Issue 42, 2022

A mechanically robust and stable estradiol-loaded PHEMA-based hydrogel barrier for intrauterine adhesion treatment

Abstract

Estrogen combined with physical barrier therapy may be a prospective method to repair a damaged endometrium and prevent postsurgical re-adhesion in the treatment of intrauterine adhesions (IUAs), but there lacks a suitable scaffold with good biocompatibility, appropriate mechanical properties, and drug-releasing kinetics. Herein, a mechanically robust and stable barrier based on the poly(hydroxyethyl methacrylate) (PHEMA) hydrogel combined with estradiol-loaded mesoporous silica is designed. The network is formed by covalent bonds and noncovalent coordination bonds, which endow the hydrogel with superior mechanical properties to most reported PHEMA-based hydrogels. Meanwhile, the covalent bonds impart excellent stability to the hydrogel, which maintains its structure and mechanical properties in a simulated uterine fluid for 30 days.

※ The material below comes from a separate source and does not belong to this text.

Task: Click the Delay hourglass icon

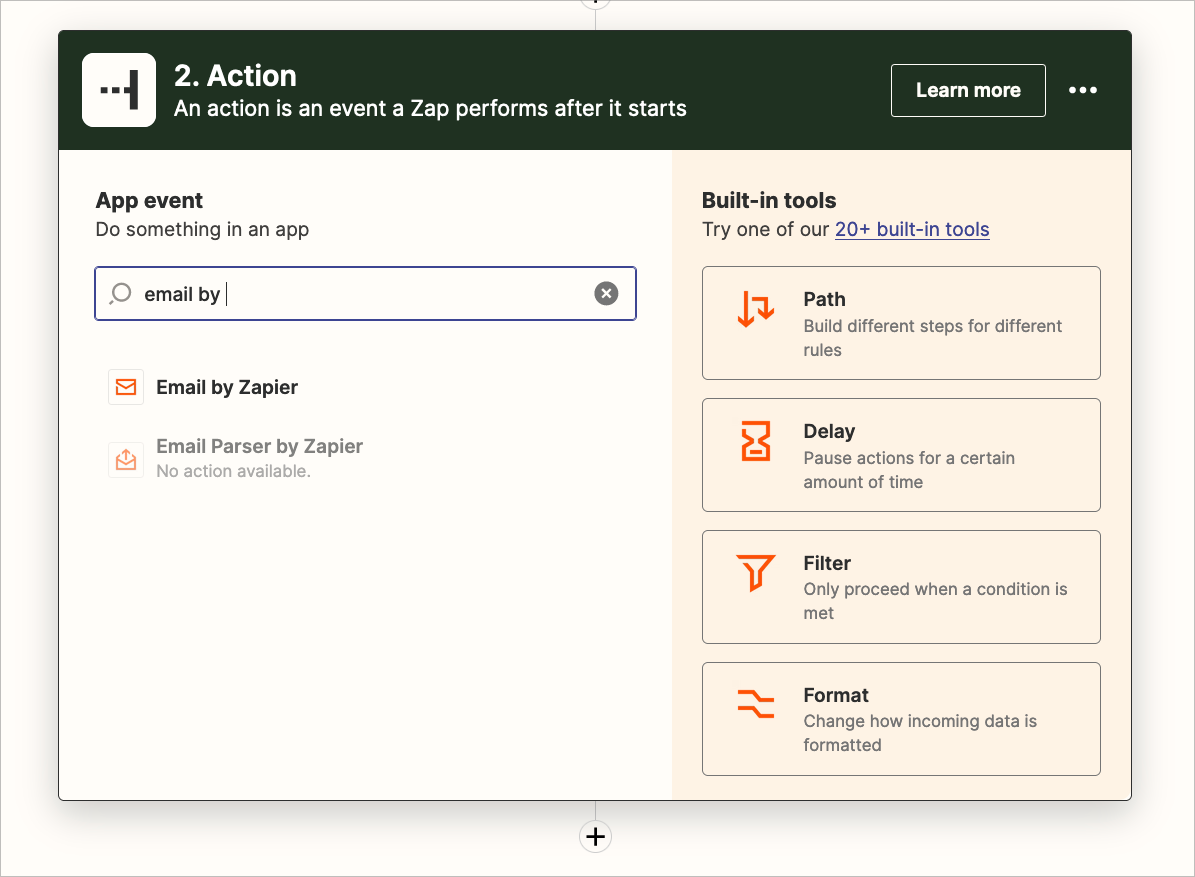Action: (x=757, y=441)
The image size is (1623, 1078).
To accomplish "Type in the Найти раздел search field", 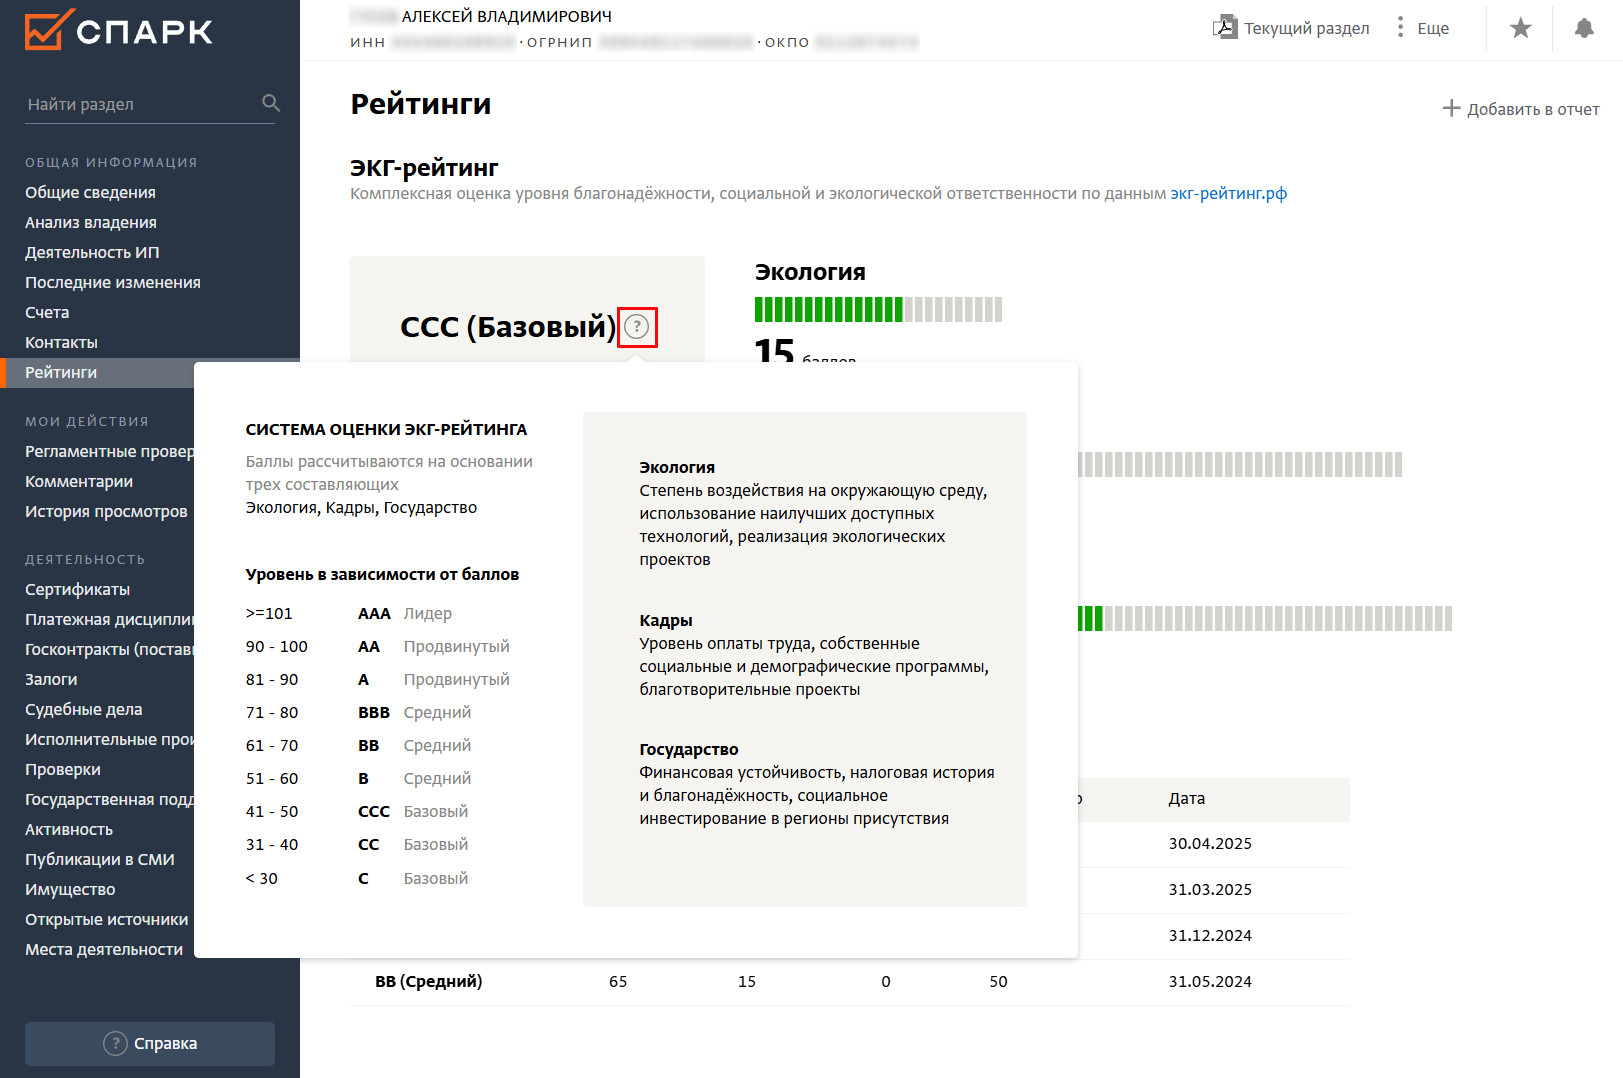I will tap(140, 104).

The excellent mechanical properties and stability are comparable to those of a typical barrier material intrauterine device (IUD), enabling the hydrogel to be retained in the uterus and removed intact like an IUD. In vitro and in vivo experiments show that the hydrogel possesses good biocompatibility similar to pure PHEMA hydrogels. In addition, the hydrogel releases estradiol continuously and stably, and exhibits a good therapeutic effect in promoting the proliferation of endometrial cells and inhibiting the progression of fibrosis. Therefore, the combinational advantages make the present hydrogel very promising in IUA treatment.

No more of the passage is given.